*AUFGABEN*:
[1] Zähle aus dem Text über Nonnen im Mittelalter alle Befugnisse auf, die dort den Äbtissinnen zugeschrieben werden.
[2] Führe den Text über Nonnen im Mittelalter im Anschluss an seinen letzten Satz weiter.

*TEXT*:
◇ ◇ ◇ ◇ ◇
Früh in der Ausstellung wird mir klar, dass mein vorherrschendes Bild von Nonnen im Mittelalter sich als vorurteilsbehaftet und sehr vereinfacht herausstellt. Die gängige Vorstellung von Nonnen, welche ihr Leben nur dem Studium der Bibel, Gott und dem Beten verschrieben haben, wird spätestens bei der Ämterwand an «Station 9» widerlegt. In überraschender Vielfalt werden die verschiedenen Funktionen und Ämter der Nonnen aufgezeigt, welche im Mittelalter etwa 10% der Frauen ausmachten. Nachdem die ersten neun Stationen über die religiöse Lebensform der Nonnen und deren Eintritt ins Kloster informiert, folgt nun ein Abschnitt über die Blütezeit der Frauenklöster im 12. und 13. Jahrhundert. Rasch wird ersichtlich, dass auch in der männerdominierten Welt des Mittelalters viele Nonnen Machtpositionen besassen. So herrschten Äbtissinnen über grosse Ländereien und Dörfer, ernannten Pfarrer und erteilten Aufträge zum Bau von Kirchen und Klöstern. Pétronille de Chemillé etwa war Äbtissin des Klosters Fontevrault in Westfrankreich. Ihr unterstanden nicht nur die Nonnen eines der mächtigsten und grössten Frauenordens im damaligen Europa, sondern auch die Mönche ihrer Abtei und den über 40 Konventen des Ordens.
◇ ◇ ◇ ◇ ◇
*GESPEICHERTE ZEILEN*:
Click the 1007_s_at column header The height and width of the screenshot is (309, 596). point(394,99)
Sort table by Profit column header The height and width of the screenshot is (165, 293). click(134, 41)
◇ ◇ ◇ ◇ ◇
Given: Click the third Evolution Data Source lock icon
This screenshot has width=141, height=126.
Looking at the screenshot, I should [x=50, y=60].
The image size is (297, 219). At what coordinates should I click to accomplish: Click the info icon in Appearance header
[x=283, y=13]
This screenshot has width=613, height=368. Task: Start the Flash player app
◇ ◇ ◇ ◇ ◇
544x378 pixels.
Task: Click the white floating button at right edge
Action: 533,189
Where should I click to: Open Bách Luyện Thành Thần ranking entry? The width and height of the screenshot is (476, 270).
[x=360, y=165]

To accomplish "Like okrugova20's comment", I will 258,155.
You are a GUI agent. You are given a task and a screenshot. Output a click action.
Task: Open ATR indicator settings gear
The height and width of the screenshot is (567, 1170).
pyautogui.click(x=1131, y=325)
◇ ◇ ◇ ◇ ◇
*ERGEBNISSE JE AUFGABE*:
[1]
- Sie herrschten über grosse Ländereien und Dörfer.
- Sie ernannten Pfarrer.
- Sie erteilten Aufträge zum Bau von Kirchen und Klöstern.

[2]
Neben Pétronille de Chemillé wird die Lebensgeschichte von 14 weiteren Nonnen in Hörstationen erzählt. So etwa auch die von Gelehrten oder Kunsthandwerkerinnen. Hin und wieder kommt es vor, dass die Hörstationen sich von selbst abspielen, auch nachdem ich längst an ihnen vorbeigegangen bin. Ich erschrecke jeweils ziemlich, finde aber den Gedanken daran, mehrmals von über 800 Jahren alten Nonnen erschreckt worden zu sein, ziemlich amüsant. Da in der damaligen Zeit Frauen der Zugang zu Universitäten verwehrt blieb, ergaben sich vielerorts Frauenklöster als wichtige Bildungszentren. Die Universalgelehrte Herrad von Landsberg beispielsweise verfasste die erste, von einer Frau herausgegeben Enzyklopädie mit dem Titel Hortus Deliciarum („Garten der Köstlichkeiten“). Andere Gelehrte wie Hildegrad von Bingen schrieben Werke über den menschlichen Körper, Tiere oder die Heilkraft von Pflanzen. Als Zürcher besonders eindrücklich empfand ich die Geschichte der Äbtissin des Fraumünsters Elisabeth von Wetzikon, welche durch ihre Funktion auch Stadtherrin und demnach zuständig für das Verleihen von Münzrecht, dem Bestimmen von Mass und Gewicht, sowie dem Markt- und Zollrecht war. Als Äbtissin war sie zudem Reichsfürstin und somit eine der mächtigsten Frauen im Heiligen Römischen Reich. Des Weiteren zählte der Empfang königlicher Familien in der Stadt zu ihren Aufgaben, zu dessen Zweck sie extra den grossen Platz vor dem Fraumünster anlegen liess.
In den insgesamt 56 Stationen geht die Ausstellung ferner auf sich im Namen der Kasteiung selbst geisselnde Nonnen, sowie die Umbrüche im sich von Krieg, Pestepidemien und Hungersnöten wandelnden Europas des 14. Jahrhunderts ein. Der thematische Schluss bildet die Zeit nach der Reformation, in der viele Klöster verschwanden, was vor allem für die Nonnen tiefgreifende Folgen hatte. Ihnen blieb in den reformierten Gebieten meist nur die Rückkehr in ein weltliches Leben oder die Übersiedlung in ein katholisches Kloster. Die Ausstellung endet in einem eher dunkleren, geschlossenen Raum und ich wundere mich, wo der Ausgang ist. Zum Glück kann ich mich hier nicht verlaufen.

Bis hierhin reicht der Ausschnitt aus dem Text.